I know that Adam and Legacy and others have successfully integrated cone mid drivers with AMTs.


----------



## ajinfla (May 10, 2009)

Wemyss said:


> However, I’ve come across a fairly new midrange unit from Morel: TSCM 634 which seems to have the best overall properties, i.e. high sensitivity, high power handling (has a 3” voice coil) and able to easily cross-over at 300Hz. It has no real directivity issues until well after 2kHz where I hope to cross-over to an AMT (air motion transformer) HF unit. Recommended cross-over for this unit is 2kHz)


Hi Wemyss,

That driver appears to have a voltage sensitivity of 89db, or around 86db/watt. That's fairly average, not high. The 3" VC will yield high power handling above mechanical (xmax) and thermal limits. Also, any 6" driver will become directional > 900hz or so, this one included. The manufacturers data only goes out to 45 deg. The impedance shows a resonance right around 2k.
Bottom line without a 15+ page explanation, I would not cross above 2k. If the AMT can handle it for your desired max volume, around 1.8k or so should be ok.
The nice thing about active is you should be able to experiment.

cheers


----------



## Wemyss (Jul 10, 2012)

Hi,

Many thanks for your advice. As the Morel midrange is a 4 ohm unit (rather than 8 ohms), I should have realized the 86dB/watt makes it average for sensitivity. To be honest I hadn’t noticed the bump in the impedance plot around 2kHz, so it would make sense to crossover at 1800Hz – I think the AMT tweeter will be OK with this, but perhaps I should use Linkwitz-Riley 4th order filters between the mid and hf units? I’m thinking of using a MiniDSP for all this.

Thanks again for your help.


----------



## ajinfla (May 10, 2009)

Wemyss said:


> To be honest I hadn’t noticed the bump in the impedance plot around 2kHz, so it would make sense to crossover at 1800Hz – I think the AMT tweeter will be OK with this, but perhaps I should use Linkwitz-Riley 4th order filters between the mid and hf units? I’m thinking of using a MiniDSP for all this.

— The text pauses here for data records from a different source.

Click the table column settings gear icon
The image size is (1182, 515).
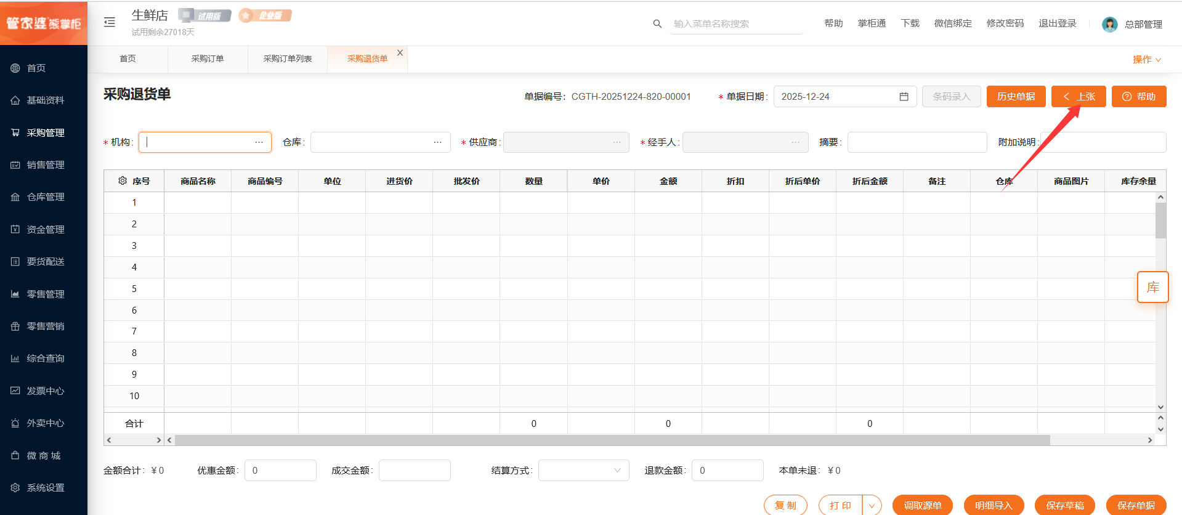tap(123, 180)
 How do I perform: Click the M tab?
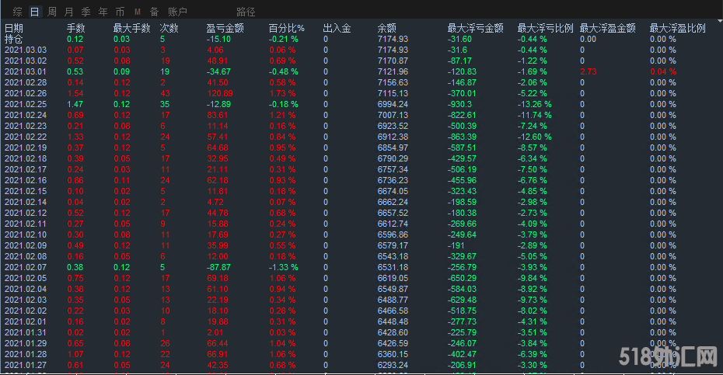(138, 12)
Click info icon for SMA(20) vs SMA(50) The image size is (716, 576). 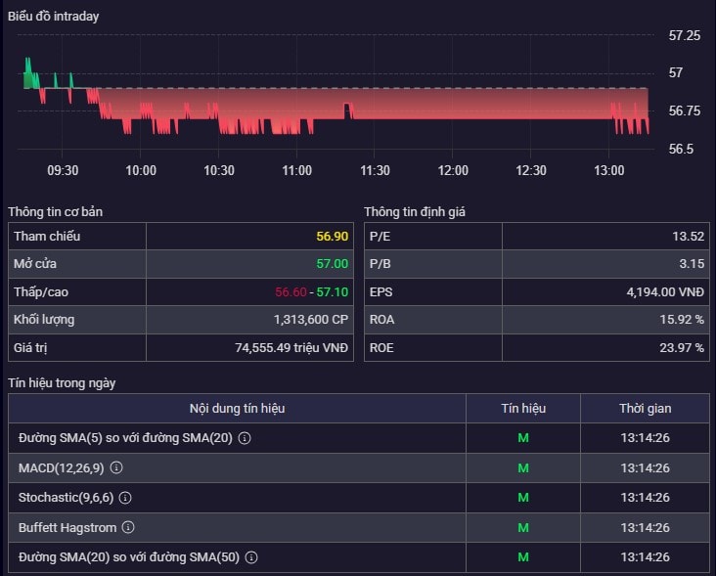point(251,556)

The nice thing about DSP like the mini is that you can experiment with different filters, eq, time delays, etc.
Keep in mind the important response is the target electro-acoustic one, the combo of your electrical (like 4th order LR) _and_ the native response of the driver in cabinet. That may require different electrical filters for each driver and/or some response shaping (PEQ) to get the desired filter slope in the driver passband. Once you get good summation on axis, be sure to reverse the phase of one driver to check for a nice deep null at XO. Then check to make sure your off axis is smooth as well. Finally, drive them hard and listen for any distress. That should tell you whether you crossed the tweeter too low.

cheers


----------



## Wemyss (Jul 10, 2012)

Hi,

Once again, many thanks for your advice re electro-acoustic response around the crossover region. Once I obtain the units, amp and MiniDSP, I’ll get going on the measurements and see how it all turns out!

Thanks again.


----------